=== THE DATA ===
☆ ☆ ☆ ☆ ☆

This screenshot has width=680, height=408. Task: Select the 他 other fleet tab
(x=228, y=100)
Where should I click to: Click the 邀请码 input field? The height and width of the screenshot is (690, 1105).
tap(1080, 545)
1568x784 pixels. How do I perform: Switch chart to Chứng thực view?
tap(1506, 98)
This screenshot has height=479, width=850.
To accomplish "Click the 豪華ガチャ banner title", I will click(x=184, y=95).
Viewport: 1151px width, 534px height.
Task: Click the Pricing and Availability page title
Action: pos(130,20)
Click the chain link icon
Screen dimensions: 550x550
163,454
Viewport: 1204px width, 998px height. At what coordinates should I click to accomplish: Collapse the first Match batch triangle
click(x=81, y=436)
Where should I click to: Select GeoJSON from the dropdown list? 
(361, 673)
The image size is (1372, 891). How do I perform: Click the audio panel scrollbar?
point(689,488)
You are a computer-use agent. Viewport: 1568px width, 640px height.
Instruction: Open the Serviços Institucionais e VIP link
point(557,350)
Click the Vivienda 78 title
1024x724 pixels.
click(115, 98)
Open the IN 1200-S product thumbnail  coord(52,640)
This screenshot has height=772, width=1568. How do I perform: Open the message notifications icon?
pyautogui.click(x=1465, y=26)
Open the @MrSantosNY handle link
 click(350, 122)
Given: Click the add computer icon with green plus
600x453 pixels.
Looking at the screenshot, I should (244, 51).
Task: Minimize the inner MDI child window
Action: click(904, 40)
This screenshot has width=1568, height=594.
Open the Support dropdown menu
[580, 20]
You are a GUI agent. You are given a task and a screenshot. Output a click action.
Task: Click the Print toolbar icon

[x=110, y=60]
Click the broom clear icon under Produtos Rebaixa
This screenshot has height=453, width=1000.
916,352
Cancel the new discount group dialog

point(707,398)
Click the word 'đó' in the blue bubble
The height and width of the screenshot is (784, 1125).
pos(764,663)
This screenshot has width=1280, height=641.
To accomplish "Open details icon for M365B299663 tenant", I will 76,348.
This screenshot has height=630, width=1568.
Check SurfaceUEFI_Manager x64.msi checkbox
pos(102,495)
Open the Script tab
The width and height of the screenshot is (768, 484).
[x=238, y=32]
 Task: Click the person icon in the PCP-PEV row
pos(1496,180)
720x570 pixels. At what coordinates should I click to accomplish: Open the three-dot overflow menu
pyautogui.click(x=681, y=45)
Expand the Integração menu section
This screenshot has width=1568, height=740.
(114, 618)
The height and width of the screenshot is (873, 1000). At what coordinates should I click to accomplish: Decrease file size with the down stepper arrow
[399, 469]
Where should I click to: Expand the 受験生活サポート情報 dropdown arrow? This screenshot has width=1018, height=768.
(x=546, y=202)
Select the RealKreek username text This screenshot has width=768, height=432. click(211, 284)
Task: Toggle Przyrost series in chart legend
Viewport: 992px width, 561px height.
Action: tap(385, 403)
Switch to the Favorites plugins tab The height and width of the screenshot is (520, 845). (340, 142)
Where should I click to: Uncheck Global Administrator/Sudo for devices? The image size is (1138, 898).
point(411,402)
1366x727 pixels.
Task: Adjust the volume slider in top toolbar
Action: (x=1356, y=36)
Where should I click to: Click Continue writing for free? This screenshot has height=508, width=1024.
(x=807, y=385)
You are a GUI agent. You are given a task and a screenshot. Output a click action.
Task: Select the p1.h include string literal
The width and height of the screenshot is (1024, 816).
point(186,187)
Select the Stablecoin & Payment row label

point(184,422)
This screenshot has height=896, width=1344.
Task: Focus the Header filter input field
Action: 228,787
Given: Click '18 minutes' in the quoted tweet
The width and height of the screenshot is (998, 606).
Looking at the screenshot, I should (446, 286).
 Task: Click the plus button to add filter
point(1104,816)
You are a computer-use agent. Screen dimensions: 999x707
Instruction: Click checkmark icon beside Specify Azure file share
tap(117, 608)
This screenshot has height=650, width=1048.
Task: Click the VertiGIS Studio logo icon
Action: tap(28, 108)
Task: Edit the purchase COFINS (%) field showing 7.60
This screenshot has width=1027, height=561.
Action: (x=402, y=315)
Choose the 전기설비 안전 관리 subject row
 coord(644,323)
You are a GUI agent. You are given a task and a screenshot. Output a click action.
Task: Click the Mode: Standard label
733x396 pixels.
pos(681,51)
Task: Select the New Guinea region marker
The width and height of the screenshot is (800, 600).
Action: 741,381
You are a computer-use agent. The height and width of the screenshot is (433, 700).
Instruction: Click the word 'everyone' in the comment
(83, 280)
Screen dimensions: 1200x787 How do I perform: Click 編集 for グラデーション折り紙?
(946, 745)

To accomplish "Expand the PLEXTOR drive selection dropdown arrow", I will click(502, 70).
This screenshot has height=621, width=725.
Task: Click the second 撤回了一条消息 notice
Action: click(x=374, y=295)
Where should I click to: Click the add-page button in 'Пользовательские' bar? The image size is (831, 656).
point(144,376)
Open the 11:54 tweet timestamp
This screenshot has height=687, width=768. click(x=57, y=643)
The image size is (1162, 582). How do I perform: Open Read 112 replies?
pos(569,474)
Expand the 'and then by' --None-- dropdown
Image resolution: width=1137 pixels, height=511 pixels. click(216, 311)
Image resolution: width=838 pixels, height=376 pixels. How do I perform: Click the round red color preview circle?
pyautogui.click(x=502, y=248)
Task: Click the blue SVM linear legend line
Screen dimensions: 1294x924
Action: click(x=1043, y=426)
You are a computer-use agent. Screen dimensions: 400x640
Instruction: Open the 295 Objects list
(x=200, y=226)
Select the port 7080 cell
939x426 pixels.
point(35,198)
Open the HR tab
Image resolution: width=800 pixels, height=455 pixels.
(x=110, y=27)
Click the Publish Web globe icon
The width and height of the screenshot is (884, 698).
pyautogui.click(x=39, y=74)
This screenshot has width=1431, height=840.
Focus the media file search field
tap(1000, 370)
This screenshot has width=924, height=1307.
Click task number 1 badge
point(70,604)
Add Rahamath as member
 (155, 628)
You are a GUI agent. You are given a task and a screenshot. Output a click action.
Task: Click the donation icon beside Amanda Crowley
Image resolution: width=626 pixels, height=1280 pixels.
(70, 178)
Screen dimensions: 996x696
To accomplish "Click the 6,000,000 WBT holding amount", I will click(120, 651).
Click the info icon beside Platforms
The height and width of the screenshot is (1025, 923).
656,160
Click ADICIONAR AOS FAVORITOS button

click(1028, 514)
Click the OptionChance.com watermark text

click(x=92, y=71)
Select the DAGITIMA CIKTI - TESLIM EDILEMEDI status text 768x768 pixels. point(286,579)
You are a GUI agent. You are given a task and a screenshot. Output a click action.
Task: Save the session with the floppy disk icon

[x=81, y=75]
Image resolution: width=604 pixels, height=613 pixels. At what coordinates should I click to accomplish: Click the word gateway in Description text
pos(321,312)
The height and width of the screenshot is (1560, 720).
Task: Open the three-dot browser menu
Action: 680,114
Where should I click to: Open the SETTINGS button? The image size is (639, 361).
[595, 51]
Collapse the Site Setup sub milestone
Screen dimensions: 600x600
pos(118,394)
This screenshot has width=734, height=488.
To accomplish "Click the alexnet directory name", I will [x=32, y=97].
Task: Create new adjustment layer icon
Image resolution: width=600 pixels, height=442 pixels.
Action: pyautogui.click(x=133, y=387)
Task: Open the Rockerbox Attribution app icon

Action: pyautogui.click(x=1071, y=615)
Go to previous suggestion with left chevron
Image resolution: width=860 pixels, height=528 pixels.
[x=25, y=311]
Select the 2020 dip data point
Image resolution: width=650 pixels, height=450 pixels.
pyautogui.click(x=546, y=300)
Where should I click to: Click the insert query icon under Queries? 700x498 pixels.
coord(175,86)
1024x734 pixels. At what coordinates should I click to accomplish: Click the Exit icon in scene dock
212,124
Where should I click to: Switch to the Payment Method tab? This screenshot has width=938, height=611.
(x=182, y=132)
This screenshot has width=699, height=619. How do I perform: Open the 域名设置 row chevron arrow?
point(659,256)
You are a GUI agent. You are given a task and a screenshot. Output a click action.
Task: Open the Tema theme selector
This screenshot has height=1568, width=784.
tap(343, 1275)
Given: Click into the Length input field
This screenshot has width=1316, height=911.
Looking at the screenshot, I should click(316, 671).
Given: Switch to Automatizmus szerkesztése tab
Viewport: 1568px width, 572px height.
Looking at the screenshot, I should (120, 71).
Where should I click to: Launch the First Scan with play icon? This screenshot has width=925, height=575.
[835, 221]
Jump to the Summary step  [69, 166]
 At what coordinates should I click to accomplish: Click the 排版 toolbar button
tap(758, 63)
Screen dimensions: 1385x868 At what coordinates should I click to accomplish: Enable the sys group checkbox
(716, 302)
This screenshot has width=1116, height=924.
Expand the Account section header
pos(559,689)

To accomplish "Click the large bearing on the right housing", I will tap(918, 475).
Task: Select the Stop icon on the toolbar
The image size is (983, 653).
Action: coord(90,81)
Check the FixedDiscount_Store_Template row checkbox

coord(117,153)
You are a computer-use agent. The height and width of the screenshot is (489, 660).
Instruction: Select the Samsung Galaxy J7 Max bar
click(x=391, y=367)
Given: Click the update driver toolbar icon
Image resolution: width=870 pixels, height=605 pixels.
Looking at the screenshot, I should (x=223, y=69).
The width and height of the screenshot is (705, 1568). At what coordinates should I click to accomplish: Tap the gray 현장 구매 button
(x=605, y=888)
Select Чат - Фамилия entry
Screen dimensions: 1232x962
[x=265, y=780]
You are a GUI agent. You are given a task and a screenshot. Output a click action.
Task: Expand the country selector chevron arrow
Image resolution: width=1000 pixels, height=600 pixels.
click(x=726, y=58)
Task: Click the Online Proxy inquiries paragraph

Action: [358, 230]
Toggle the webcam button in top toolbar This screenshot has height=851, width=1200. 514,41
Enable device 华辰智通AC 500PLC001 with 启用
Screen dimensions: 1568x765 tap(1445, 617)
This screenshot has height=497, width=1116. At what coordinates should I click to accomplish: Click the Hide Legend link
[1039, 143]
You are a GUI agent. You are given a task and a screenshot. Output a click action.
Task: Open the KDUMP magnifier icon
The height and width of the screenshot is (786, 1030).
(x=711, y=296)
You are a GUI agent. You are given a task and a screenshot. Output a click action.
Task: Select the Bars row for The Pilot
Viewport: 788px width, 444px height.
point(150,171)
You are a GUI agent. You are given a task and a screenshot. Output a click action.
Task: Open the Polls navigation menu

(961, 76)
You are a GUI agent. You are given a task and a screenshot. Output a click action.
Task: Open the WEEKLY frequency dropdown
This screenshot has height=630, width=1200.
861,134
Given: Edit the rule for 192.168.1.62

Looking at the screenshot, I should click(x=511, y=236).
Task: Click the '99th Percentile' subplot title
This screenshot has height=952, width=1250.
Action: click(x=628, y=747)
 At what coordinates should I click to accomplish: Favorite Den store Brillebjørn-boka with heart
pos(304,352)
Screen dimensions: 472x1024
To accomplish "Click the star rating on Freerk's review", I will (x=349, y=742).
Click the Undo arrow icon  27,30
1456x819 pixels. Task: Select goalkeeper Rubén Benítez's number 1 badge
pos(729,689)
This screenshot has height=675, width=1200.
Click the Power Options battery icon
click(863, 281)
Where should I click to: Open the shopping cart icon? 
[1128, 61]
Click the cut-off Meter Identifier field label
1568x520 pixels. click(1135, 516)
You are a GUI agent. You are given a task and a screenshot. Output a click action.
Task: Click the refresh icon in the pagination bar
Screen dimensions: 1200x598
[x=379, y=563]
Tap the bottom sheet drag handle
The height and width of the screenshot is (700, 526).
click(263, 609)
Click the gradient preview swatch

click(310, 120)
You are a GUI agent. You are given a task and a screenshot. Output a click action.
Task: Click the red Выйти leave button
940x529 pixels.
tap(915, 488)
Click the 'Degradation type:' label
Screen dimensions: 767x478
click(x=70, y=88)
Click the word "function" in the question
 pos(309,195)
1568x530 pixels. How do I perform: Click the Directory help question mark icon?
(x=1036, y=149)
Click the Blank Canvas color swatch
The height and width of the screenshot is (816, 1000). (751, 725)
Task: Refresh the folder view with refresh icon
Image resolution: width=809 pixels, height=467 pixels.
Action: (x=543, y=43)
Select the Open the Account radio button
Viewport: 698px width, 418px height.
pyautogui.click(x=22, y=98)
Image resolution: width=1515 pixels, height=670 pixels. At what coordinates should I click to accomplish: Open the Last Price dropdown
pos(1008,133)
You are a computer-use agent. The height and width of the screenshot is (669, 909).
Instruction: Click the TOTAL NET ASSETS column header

☆ ☆ ☆ ☆ ☆

=== ASSIGNMENT ===
Write down again, exactly as given, only the lines above that fall from the line with "Image resolution: width=838" to the line with "Click the Publish Web globe icon", inclusive.

=== TASK SOLUTION ===
Image resolution: width=838 pixels, height=376 pixels. How do I perform: Click the round red color preview circle?
pyautogui.click(x=502, y=248)
Task: Click the blue SVM linear legend line
Screen dimensions: 1294x924
Action: click(x=1043, y=426)
You are a computer-use agent. Screen dimensions: 400x640
Instruction: Open the 295 Objects list
(x=200, y=226)
Select the port 7080 cell
939x426 pixels.
point(35,198)
Open the HR tab
Image resolution: width=800 pixels, height=455 pixels.
(x=110, y=27)
Click the Publish Web globe icon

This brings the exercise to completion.